=== What needs to be done ===
An exact copy of every entry is needed, without the pictures.
··· Information ···
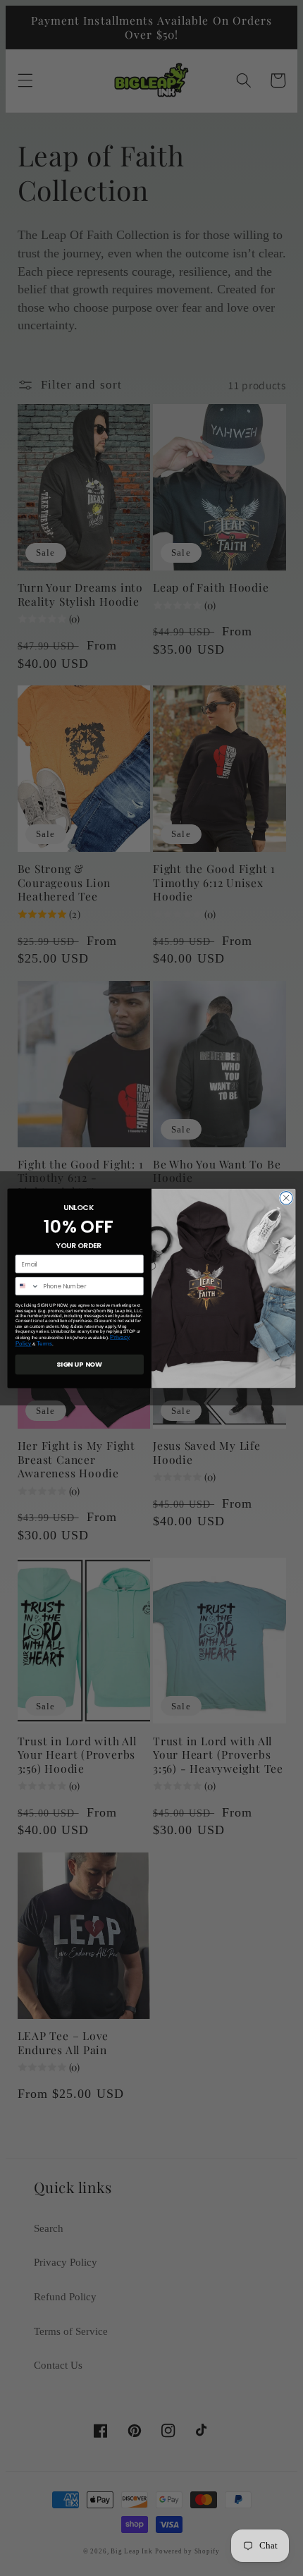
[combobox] (27, 1286)
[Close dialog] (286, 1197)
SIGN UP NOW (79, 1364)
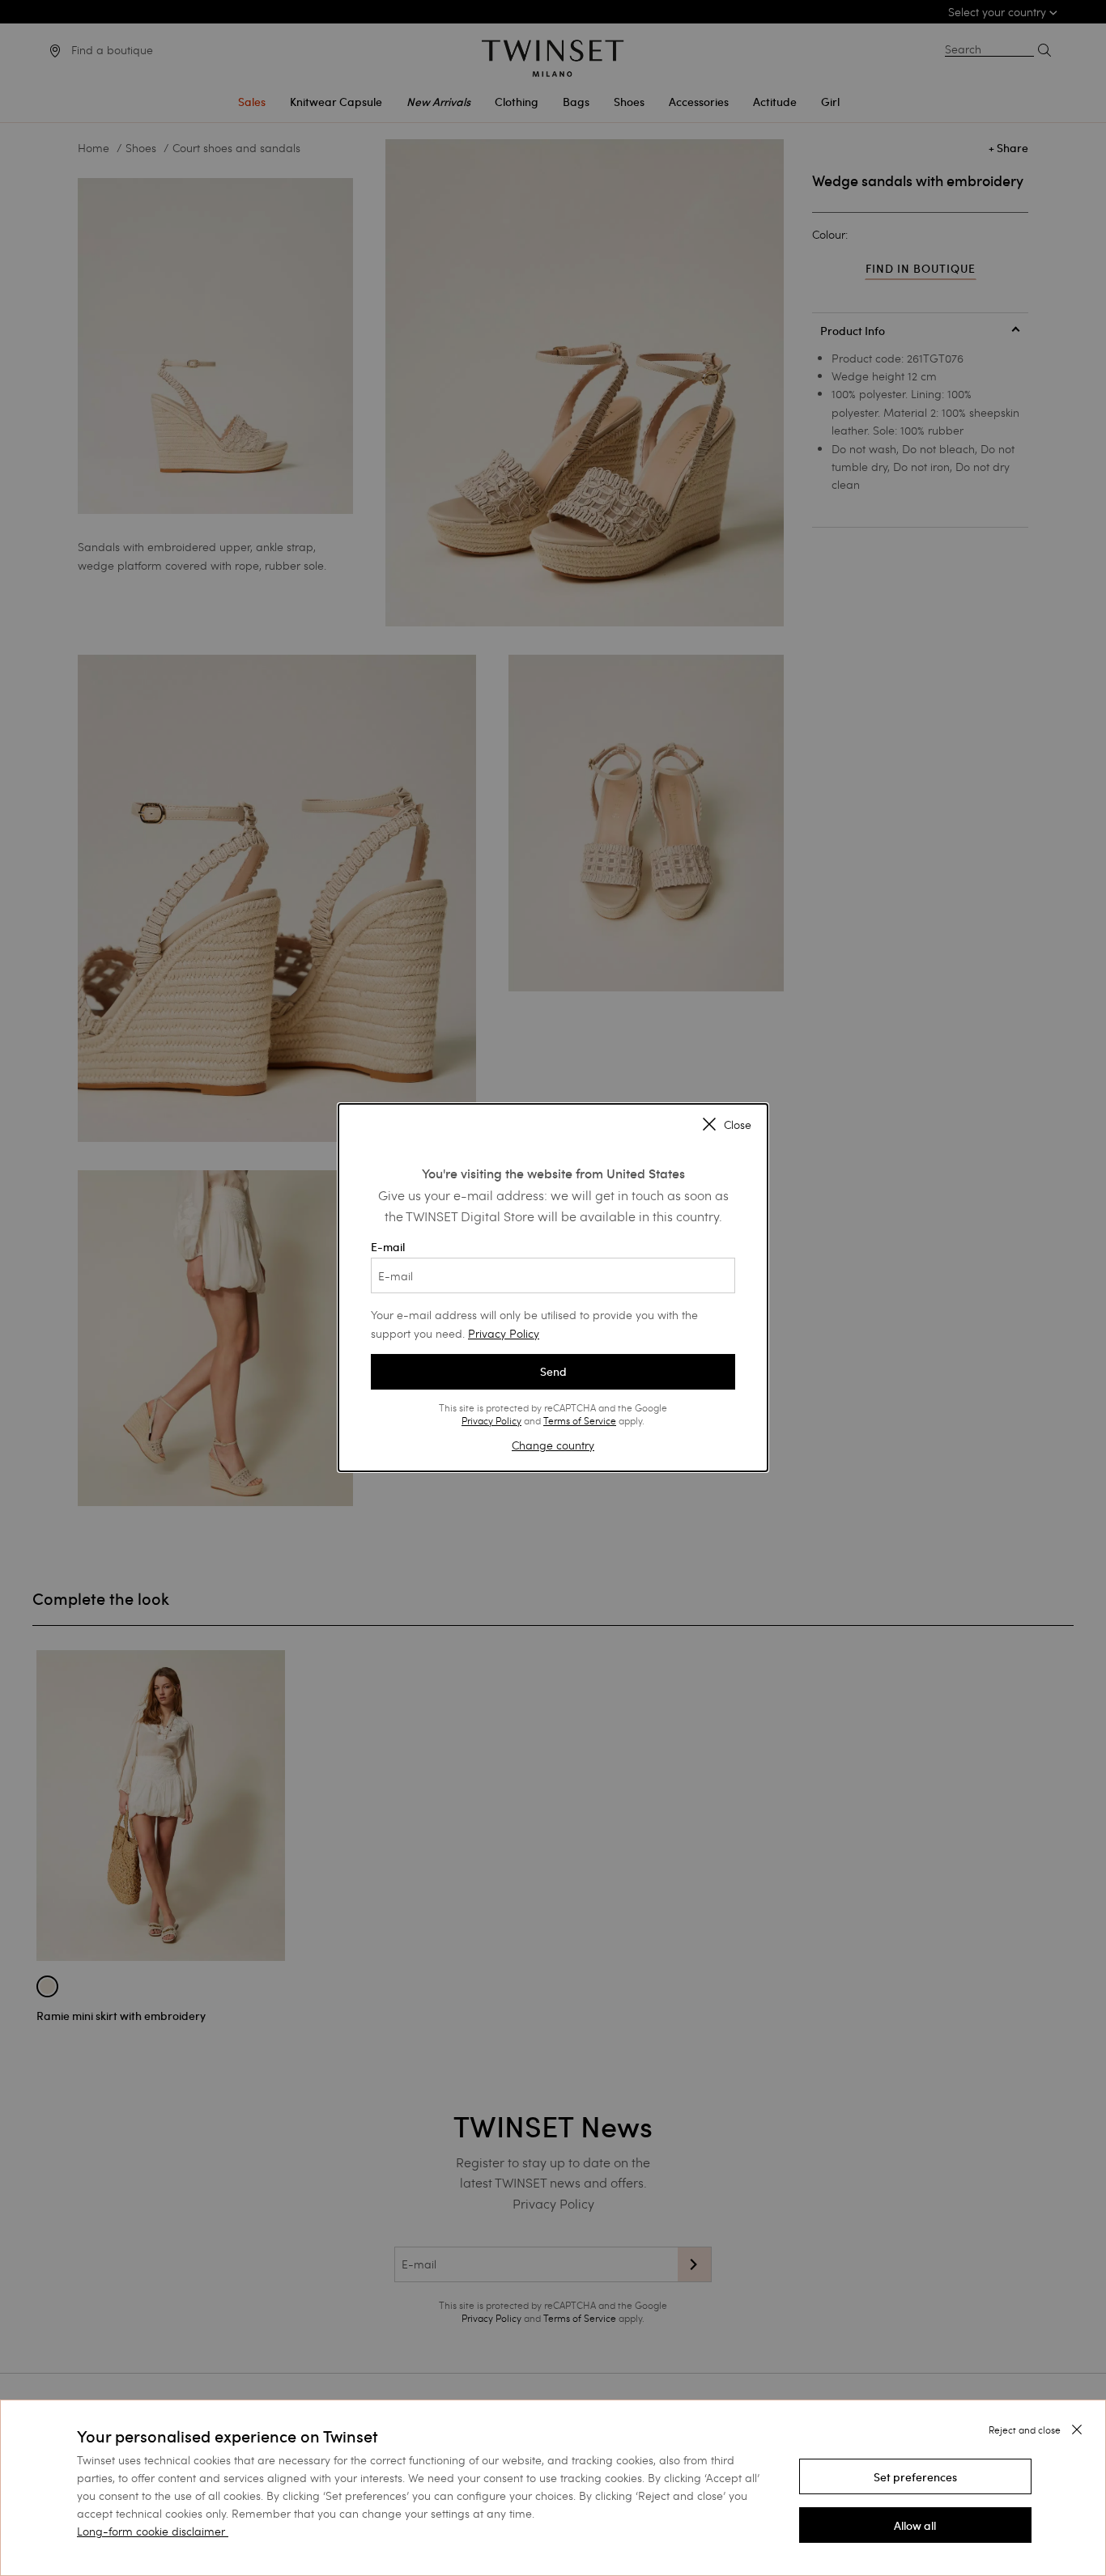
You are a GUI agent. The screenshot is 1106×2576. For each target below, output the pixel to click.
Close (737, 1125)
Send (553, 1371)
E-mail (388, 1247)
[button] (915, 2476)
···
=== Result ===
[combobox] (27, 1286)
[Close dialog] (286, 1197)
SIGN UP NOW (79, 1364)
You are a GUI agent. The screenshot is 1106×2576. For each target below, output the pixel to click.
Close (737, 1125)
Send (553, 1371)
E-mail (388, 1247)
[button] (915, 2476)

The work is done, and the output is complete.